Sarà presentato in prima nazionale domani a Milano (ore 18, cinema Beltrade) al Filmaker festival 2021, festival-laboratorio aperto a nuove forme di cinema e allo scambio tra esperienze di discipline diverse; non a caso il film di Martinelli è inserito nella sezione “Teatro sconfinato” dedicato all’intersezione tra teatro e cinema. E sono proprio le parole del regista a svelare questa intersezione.

Martinelli, lei alterna la regia cinematografica a quella teatrale. Come costruisce la declinazione filmica dell’opera scenica?

«Il punto iniziale è in negativo. Si toglie e si taglia. Punto fermo di partenza: il teatro non va filmato. Ciò che è stato messo in scena viene completamente attraversato, fatto a pezzi e rimontato, è un rito dionisiaco di smembramento! Il senso è riscriverlo con un alfabeto diverso. Teatro e cinema sono arti sorelle ma per passare da una all’altra prima li devi separare, poi reinventare un mondo».
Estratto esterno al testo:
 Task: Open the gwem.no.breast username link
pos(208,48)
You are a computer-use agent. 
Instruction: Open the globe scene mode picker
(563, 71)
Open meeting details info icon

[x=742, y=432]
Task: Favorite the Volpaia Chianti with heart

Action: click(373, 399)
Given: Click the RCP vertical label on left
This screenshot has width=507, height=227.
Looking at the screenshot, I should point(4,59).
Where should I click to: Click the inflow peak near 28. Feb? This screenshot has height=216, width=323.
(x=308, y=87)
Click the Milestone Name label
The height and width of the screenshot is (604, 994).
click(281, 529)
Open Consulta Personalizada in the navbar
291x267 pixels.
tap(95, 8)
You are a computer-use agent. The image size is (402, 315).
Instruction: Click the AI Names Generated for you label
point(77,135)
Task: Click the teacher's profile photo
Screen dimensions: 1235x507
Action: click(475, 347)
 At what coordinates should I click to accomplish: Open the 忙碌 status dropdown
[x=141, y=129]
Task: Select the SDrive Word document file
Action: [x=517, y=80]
La pienezza e la potenza scenica dello spettacolo “Fedeli d’amore” è tale da far pensare che sia difficile trovare linguaggi narrativi altri.

«Non è difficile. Quando vedi il salto vedi la scrittura, intuisci che essa può essere portata su un altro linguaggio, è come quando il testo lo porti da un libro. Certo questa scintilla non scatta ogni volta».
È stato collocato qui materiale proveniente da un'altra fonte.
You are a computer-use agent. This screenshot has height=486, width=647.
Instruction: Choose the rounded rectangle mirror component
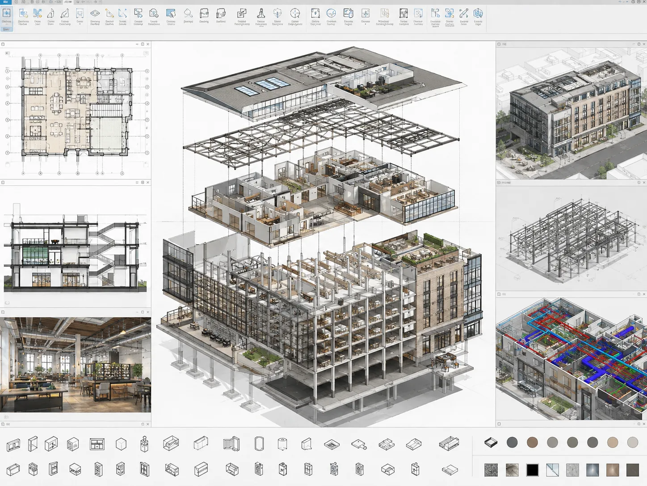[259, 444]
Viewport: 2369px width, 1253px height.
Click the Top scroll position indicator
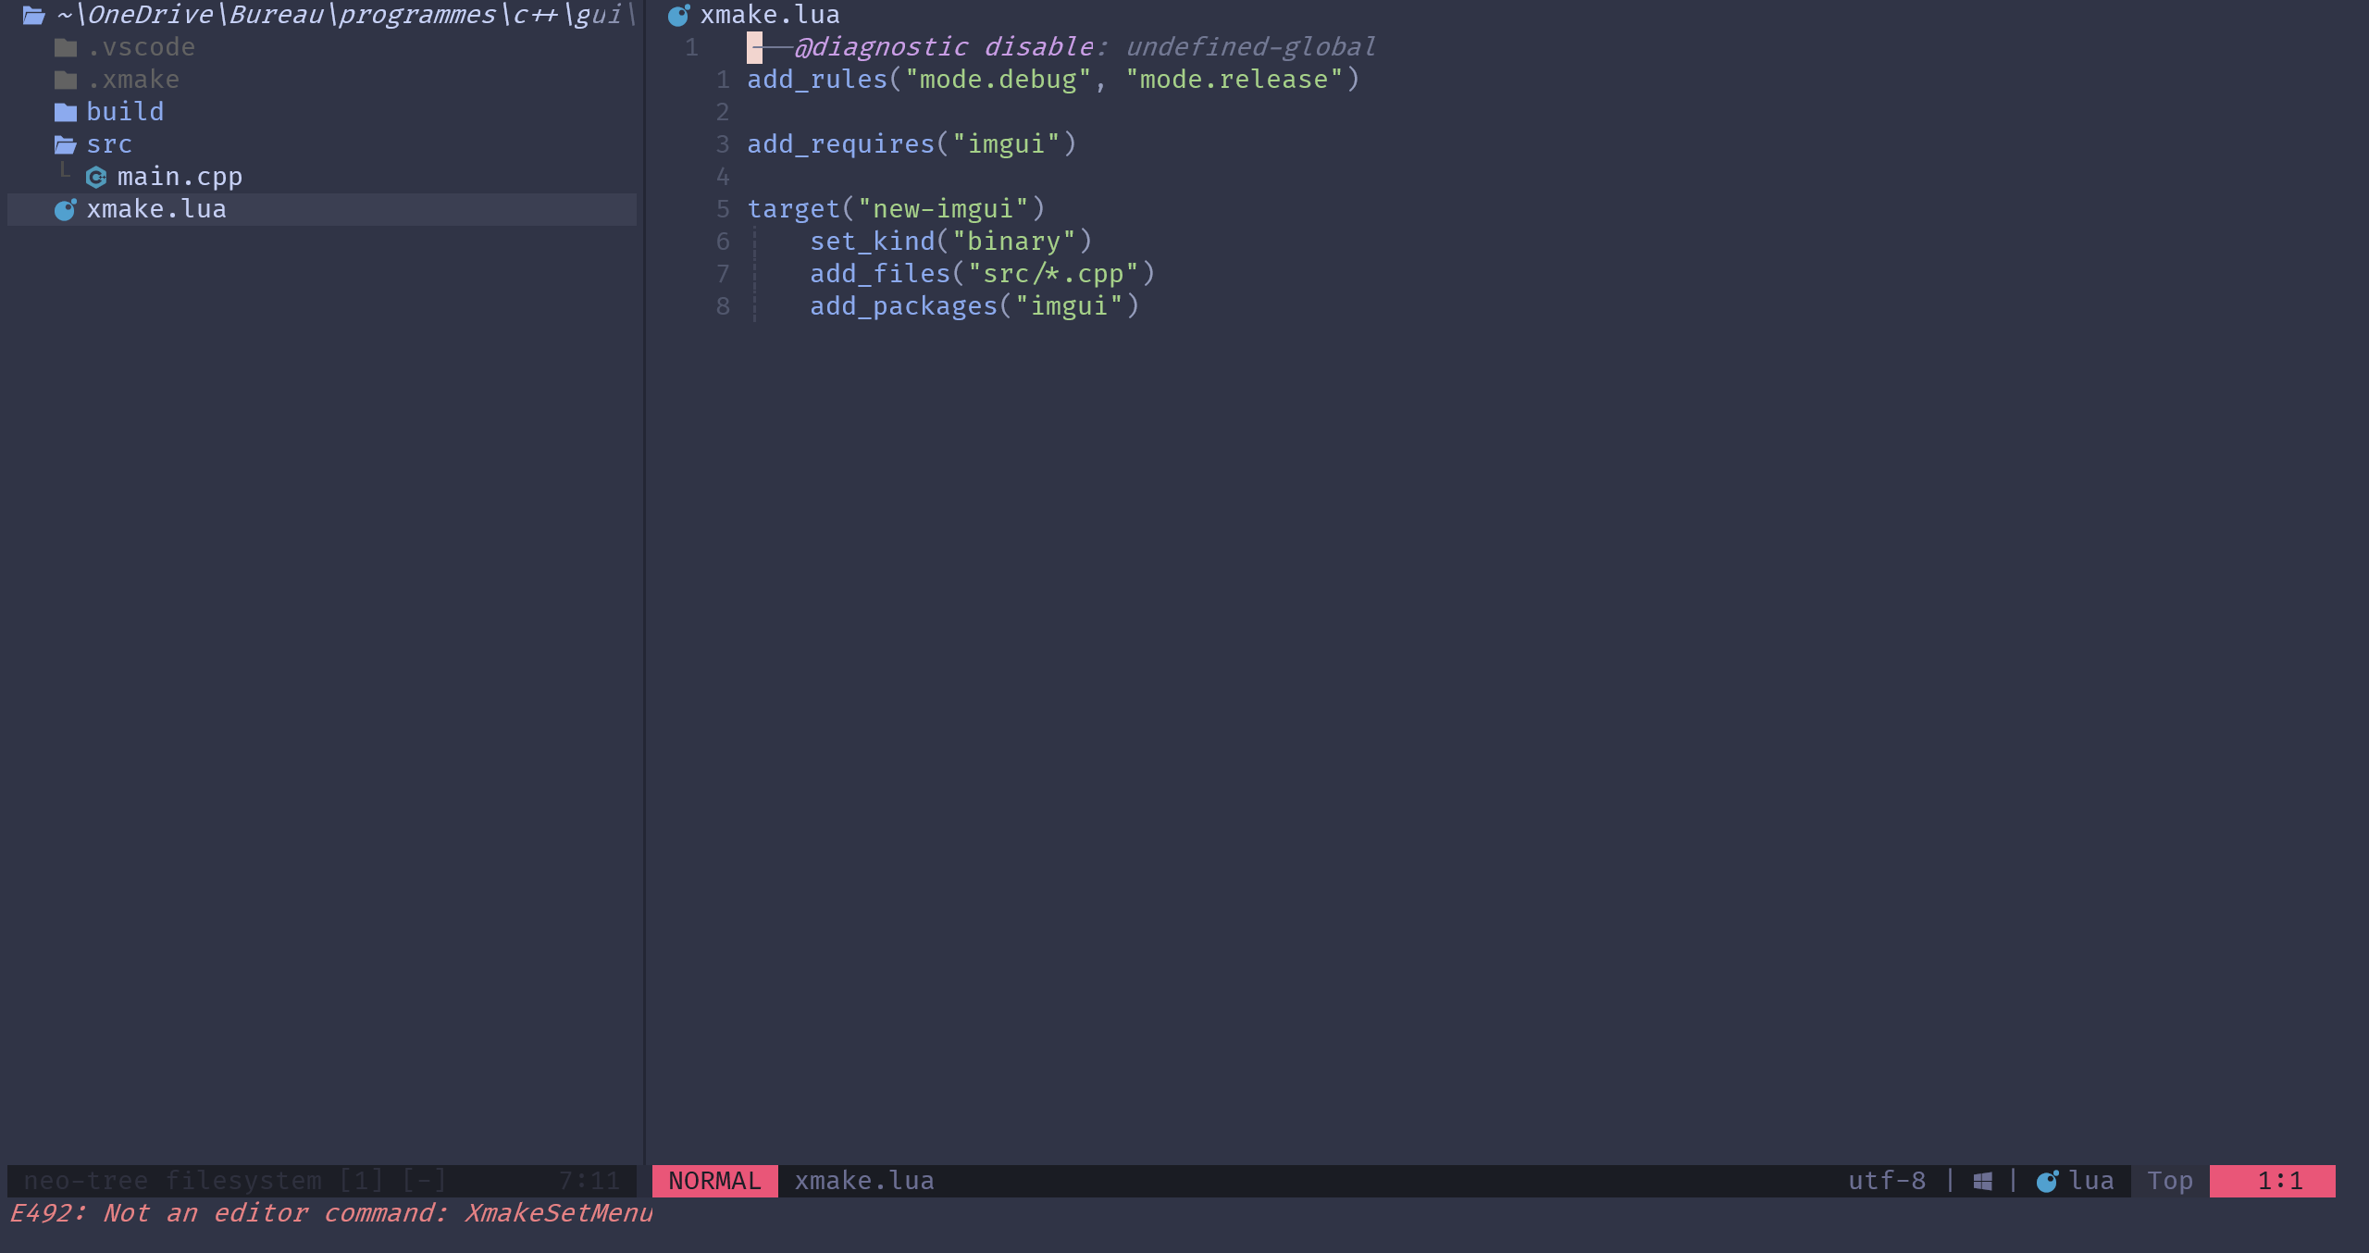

Come passare dal palco dove tutto è ricreato, a sfondi reali?

«La riscrittura comporta delle scelte tra cui le ambientazioni che ho portato all’aria aperta, sulla spiaggia, nelle valli e tra le pietre medievali, risalenti al tempo di Dante, del molino Lovatelli nel cuore di Ravenna».
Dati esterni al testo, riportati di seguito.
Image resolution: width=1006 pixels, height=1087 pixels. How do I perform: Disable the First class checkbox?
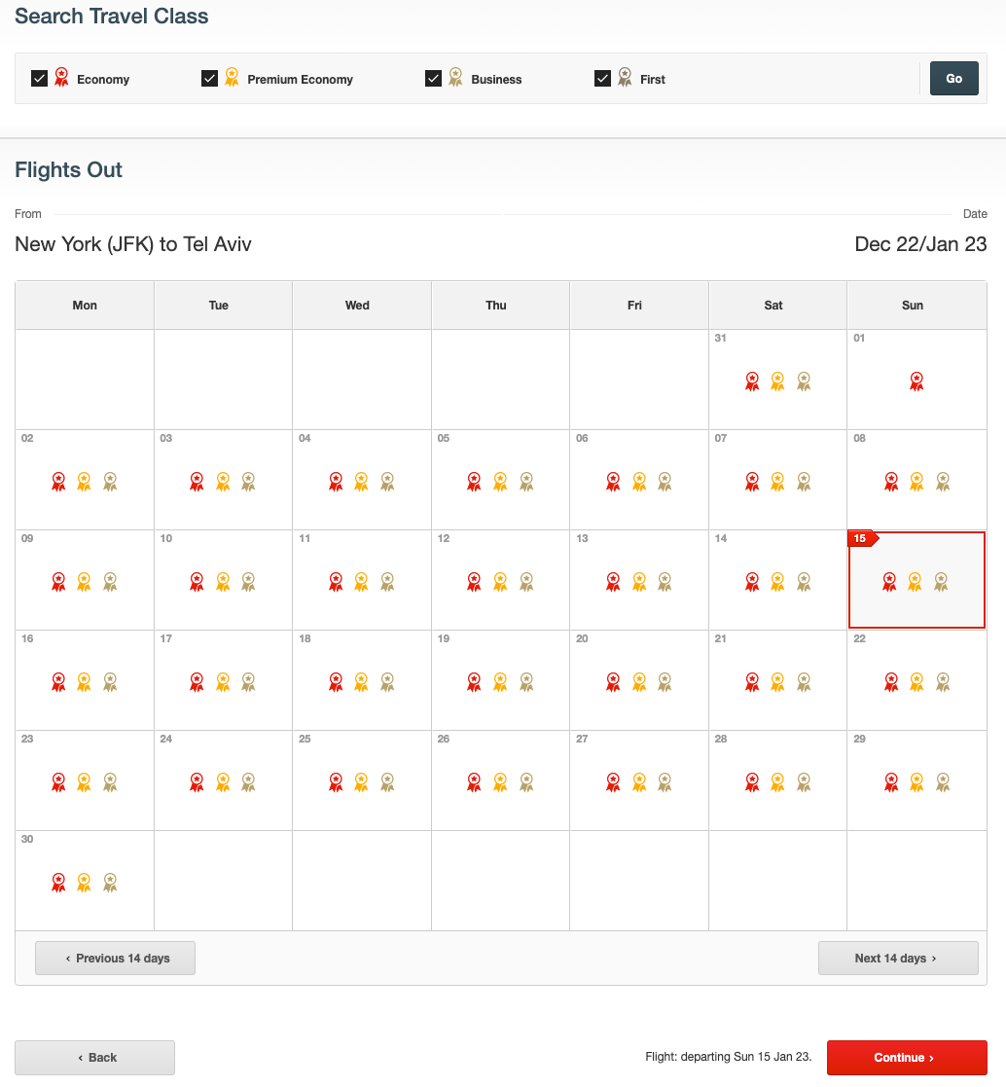[x=602, y=78]
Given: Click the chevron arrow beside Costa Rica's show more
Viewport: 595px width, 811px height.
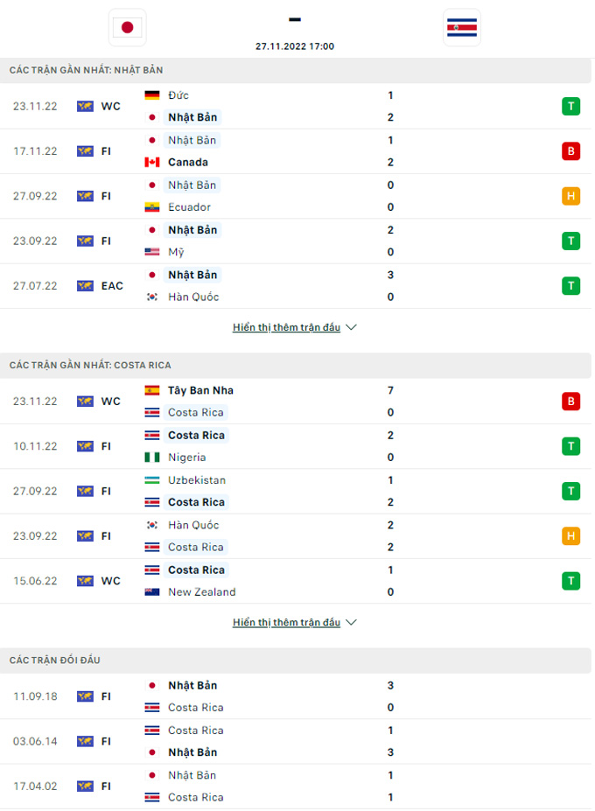Looking at the screenshot, I should point(352,622).
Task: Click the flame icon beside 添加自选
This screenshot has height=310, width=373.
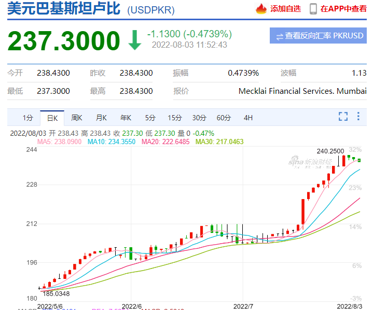Action: (261, 9)
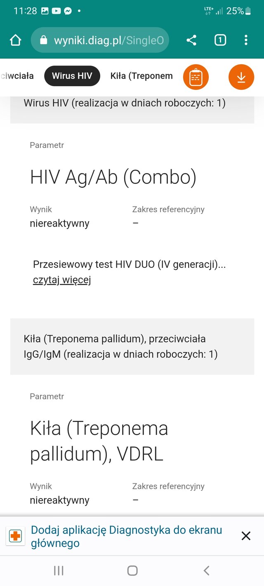Open the browser tab switcher

point(220,40)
Quale dei 7 quadri del poema scenico è stato più facile riscrivere?

«Nessuno è stato più immediato, sono fluiti tutti allo stesso modo. Niente è mai facile, però per me è entusiasmante vedere che da una lingua ti porti in un’altra, è come una traduzione che tramanda i segni precedenti nel momento in cui li tradisci, però è un tradimento fecondo, che crea un’altra opera».

Cosa è cambiato nel film rispetto alla drammaturgia teatrale?

«Il testo è rimasto quello, era una gabbia forte ma è stato rimontato come accade quando si deve dare visione a un concerto, Ermanna dà figura a uno dei 7 quadri, quello dell’invettiva “L’Italia che scalcia se stessa” che diventa un’azione di action painting, lei è un artista nel suo atelier che accompagna le parole con il gesto furioso di imbrattare di colori le carte geografiche dell’Italia sventurata».

Nelle note di regia evoca la croce, afferma che vita e scrittura si intersecano come nella croce e noi siamo inchiodati alle assi della politica e dell’anima.

«Questo concetto della croce è la mia vita nell’arte da quando avevo 20 anni, da quando mi sono sposato con Ermanna e abbiamo iniziato a fare teatro. È un nodo filosofico, teologico che regge tutto ciò che facciamo: il teatro, la scrittura, il cinema».

Lei definisce lo schermo «la soglia che unisce i due mondi». Può spiegare cosa sta a monte di questa definizione?

«Il cinema ha la sua partenza dall’ombra, viene dai giochi d’ombra. E come per i primi uomini l’ombra è l’anima invisibile. Noi oggi siamo abituati a non stupirci più del mistero, invece dovremmo essere attenti come lo erano i nostri antenati per continuare a coglierne i segni».

Il teatro e il cinema ci rimettono in connessione?

«Il teatro e certo cinema sono sentimenti che ci indicano l’orizzonte dove l’oscuro e il certo si incontrano. Noi siamo dentro un grande orizzonte di mistero, gli scienziati dicono che solo il 5% della materia è conosciuto, cosa da affrontare con umiltà».

Nel volume che Laura Mariani ha dedicato al suo cinema cita la capacità di creare contesti che rilanciano le relazioni. Anche nei film segue la sua direzione di «lavorare con i molti»?

«Assolutamente sì, è il nostro modo di essere. Non cambia nulla, cambiano le tecniche, gli strumenti, ma la relazione è la base del lavoro. Essere nella serenità, nella gioia, non scaricare ansia e paure, chi lavora con noi e viene da esperienze in altri set ci dice che si respira un’aria completamente nuova, io rispondo: queste sono le Albe».

E dopo Milano, prima internazionale a Dubai e dal 13 gennaio a Ravenna per una settimana.